======== Data for analysis

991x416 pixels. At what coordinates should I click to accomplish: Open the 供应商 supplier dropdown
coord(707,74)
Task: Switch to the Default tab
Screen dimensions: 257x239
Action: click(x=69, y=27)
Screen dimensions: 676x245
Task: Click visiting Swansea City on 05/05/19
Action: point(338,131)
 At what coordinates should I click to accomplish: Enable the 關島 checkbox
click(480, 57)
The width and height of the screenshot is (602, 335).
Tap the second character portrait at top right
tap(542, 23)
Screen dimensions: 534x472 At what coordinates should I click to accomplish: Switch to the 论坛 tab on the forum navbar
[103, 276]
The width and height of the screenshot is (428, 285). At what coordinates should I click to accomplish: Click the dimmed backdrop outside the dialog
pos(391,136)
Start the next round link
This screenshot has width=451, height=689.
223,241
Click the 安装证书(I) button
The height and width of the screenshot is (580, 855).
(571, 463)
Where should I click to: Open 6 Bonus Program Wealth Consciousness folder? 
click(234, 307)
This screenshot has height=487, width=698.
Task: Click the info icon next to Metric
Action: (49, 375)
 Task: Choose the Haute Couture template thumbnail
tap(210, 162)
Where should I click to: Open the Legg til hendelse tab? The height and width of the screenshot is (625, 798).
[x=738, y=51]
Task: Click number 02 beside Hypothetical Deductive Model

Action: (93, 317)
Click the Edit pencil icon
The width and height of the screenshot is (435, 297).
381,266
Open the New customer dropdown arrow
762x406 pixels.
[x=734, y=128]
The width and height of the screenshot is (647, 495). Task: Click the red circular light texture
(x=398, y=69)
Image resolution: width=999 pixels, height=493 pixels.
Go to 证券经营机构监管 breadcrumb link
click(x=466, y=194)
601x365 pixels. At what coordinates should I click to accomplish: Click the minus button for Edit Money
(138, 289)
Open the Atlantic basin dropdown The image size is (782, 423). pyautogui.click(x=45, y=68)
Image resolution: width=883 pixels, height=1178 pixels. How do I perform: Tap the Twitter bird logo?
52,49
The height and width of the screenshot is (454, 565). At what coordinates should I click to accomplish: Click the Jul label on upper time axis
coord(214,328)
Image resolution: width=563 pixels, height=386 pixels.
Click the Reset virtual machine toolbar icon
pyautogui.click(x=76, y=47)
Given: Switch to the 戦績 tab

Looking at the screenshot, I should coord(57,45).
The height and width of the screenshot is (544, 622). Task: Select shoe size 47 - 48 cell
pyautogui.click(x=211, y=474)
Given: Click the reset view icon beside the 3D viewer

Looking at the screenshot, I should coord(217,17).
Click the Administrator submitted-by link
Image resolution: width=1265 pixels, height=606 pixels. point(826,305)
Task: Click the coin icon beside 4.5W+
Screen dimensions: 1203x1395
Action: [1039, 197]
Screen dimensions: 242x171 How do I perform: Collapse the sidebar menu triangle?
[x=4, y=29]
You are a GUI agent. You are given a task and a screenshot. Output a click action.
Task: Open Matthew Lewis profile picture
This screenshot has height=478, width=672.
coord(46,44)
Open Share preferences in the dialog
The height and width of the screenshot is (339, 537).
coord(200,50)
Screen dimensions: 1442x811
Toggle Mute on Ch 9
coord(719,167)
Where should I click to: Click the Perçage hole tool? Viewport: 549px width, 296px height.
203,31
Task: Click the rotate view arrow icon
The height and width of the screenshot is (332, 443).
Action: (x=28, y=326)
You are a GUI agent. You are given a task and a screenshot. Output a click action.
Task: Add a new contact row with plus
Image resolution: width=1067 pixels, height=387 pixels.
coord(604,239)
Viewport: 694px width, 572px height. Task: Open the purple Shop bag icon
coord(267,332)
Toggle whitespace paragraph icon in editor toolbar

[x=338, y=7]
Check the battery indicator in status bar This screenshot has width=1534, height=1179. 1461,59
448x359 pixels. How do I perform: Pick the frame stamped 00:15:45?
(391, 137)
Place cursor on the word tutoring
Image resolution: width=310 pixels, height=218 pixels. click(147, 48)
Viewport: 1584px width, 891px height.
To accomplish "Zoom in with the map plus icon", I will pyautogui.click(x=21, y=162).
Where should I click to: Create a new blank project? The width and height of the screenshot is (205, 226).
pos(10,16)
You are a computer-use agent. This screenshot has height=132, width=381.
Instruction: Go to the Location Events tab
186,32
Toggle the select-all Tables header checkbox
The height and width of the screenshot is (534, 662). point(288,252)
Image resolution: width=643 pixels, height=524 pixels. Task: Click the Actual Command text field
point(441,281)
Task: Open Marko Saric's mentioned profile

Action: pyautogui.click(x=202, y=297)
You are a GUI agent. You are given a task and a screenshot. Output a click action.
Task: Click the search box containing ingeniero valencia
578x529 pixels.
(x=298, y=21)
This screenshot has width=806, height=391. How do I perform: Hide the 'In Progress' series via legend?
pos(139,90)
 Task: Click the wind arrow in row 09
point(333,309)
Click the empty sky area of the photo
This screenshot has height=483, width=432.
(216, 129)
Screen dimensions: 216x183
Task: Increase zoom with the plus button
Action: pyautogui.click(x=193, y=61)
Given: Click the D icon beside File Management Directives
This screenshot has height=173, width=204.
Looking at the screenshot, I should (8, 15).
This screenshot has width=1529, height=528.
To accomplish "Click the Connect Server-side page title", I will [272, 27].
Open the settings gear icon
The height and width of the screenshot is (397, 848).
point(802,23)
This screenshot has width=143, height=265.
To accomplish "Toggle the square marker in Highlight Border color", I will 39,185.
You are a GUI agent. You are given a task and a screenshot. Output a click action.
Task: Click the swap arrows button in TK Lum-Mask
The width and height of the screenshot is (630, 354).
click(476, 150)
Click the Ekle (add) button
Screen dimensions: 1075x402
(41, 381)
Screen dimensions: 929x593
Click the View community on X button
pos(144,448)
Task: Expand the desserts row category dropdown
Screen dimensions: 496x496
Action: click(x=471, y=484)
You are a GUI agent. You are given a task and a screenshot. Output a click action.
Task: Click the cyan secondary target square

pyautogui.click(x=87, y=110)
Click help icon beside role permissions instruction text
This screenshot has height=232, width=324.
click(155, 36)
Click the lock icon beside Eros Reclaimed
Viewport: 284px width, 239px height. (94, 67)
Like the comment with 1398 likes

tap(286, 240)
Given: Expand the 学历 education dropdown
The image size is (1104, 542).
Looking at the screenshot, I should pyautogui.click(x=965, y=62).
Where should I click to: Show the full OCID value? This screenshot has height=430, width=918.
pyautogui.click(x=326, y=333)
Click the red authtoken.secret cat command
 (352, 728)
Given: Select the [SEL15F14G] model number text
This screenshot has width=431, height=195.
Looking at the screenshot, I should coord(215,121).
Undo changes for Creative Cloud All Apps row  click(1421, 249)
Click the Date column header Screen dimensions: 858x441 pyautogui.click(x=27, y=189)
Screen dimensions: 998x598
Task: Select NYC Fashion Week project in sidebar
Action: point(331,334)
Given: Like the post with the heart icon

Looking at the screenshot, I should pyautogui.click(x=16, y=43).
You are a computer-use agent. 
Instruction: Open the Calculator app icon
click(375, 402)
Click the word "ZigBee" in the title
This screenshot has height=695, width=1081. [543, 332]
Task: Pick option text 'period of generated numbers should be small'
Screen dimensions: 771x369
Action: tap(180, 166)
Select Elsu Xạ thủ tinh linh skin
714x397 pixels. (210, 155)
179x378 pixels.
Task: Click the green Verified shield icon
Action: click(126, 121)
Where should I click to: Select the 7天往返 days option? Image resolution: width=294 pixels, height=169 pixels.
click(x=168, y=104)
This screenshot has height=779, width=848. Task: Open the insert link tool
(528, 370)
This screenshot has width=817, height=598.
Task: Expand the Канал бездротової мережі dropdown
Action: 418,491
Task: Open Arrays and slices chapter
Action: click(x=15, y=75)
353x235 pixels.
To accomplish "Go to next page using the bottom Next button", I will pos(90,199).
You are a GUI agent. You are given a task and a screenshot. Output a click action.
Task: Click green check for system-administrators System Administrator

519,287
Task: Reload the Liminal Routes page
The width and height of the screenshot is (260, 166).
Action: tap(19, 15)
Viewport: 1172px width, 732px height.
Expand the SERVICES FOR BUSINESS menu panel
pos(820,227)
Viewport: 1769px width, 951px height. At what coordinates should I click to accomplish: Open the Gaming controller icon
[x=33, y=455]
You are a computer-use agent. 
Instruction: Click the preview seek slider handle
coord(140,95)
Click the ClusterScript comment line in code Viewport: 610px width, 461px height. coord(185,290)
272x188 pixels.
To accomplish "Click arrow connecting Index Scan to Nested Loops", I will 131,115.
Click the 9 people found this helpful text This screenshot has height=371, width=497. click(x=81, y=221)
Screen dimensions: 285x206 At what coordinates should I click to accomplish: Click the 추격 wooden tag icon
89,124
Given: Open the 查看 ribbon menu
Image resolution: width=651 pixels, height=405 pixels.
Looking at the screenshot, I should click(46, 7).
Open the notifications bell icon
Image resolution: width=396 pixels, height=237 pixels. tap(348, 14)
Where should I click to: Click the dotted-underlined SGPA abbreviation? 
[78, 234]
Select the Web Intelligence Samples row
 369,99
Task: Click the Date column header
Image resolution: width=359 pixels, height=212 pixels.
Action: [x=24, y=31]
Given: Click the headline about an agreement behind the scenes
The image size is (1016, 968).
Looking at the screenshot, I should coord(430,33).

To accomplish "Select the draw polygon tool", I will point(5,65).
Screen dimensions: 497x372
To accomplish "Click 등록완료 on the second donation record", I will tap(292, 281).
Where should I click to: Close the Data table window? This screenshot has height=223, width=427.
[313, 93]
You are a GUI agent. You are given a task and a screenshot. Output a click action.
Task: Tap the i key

================

## Action item
Transcribe the records above exactly, beginning at the line that contains "Undo changes for" and ending with the line that contains "Click the 9", both included, and nothing else.

## Response
Undo changes for Creative Cloud All Apps row  click(1421, 249)
Click the Date column header Screen dimensions: 858x441 pyautogui.click(x=27, y=189)
Screen dimensions: 998x598
Task: Select NYC Fashion Week project in sidebar
Action: point(331,334)
Given: Like the post with the heart icon

Looking at the screenshot, I should pyautogui.click(x=16, y=43).
You are a computer-use agent. 
Instruction: Open the Calculator app icon
click(375, 402)
Click the word "ZigBee" in the title
This screenshot has height=695, width=1081. [543, 332]
Task: Pick option text 'period of generated numbers should be small'
Screen dimensions: 771x369
Action: tap(180, 166)
Select Elsu Xạ thủ tinh linh skin
714x397 pixels. (210, 155)
179x378 pixels.
Task: Click the green Verified shield icon
Action: click(126, 121)
Where should I click to: Select the 7天往返 days option? Image resolution: width=294 pixels, height=169 pixels.
click(x=168, y=104)
This screenshot has height=779, width=848. Task: Open the insert link tool
(528, 370)
This screenshot has width=817, height=598.
Task: Expand the Канал бездротової мережі dropdown
Action: 418,491
Task: Open Arrays and slices chapter
Action: click(x=15, y=75)
353x235 pixels.
To accomplish "Go to next page using the bottom Next button", I will pos(90,199).
You are a GUI agent. You are given a task and a screenshot. Output a click action.
Task: Click green check for system-administrators System Administrator

519,287
Task: Reload the Liminal Routes page
The width and height of the screenshot is (260, 166).
Action: tap(19, 15)
Viewport: 1172px width, 732px height.
Expand the SERVICES FOR BUSINESS menu panel
pos(820,227)
Viewport: 1769px width, 951px height. At what coordinates should I click to accomplish: Open the Gaming controller icon
[x=33, y=455]
You are a computer-use agent. 
Instruction: Click the preview seek slider handle
coord(140,95)
Click the ClusterScript comment line in code Viewport: 610px width, 461px height. coord(185,290)
272x188 pixels.
To accomplish "Click arrow connecting Index Scan to Nested Loops", I will 131,115.
Click the 9 people found this helpful text This screenshot has height=371, width=497. click(x=81, y=221)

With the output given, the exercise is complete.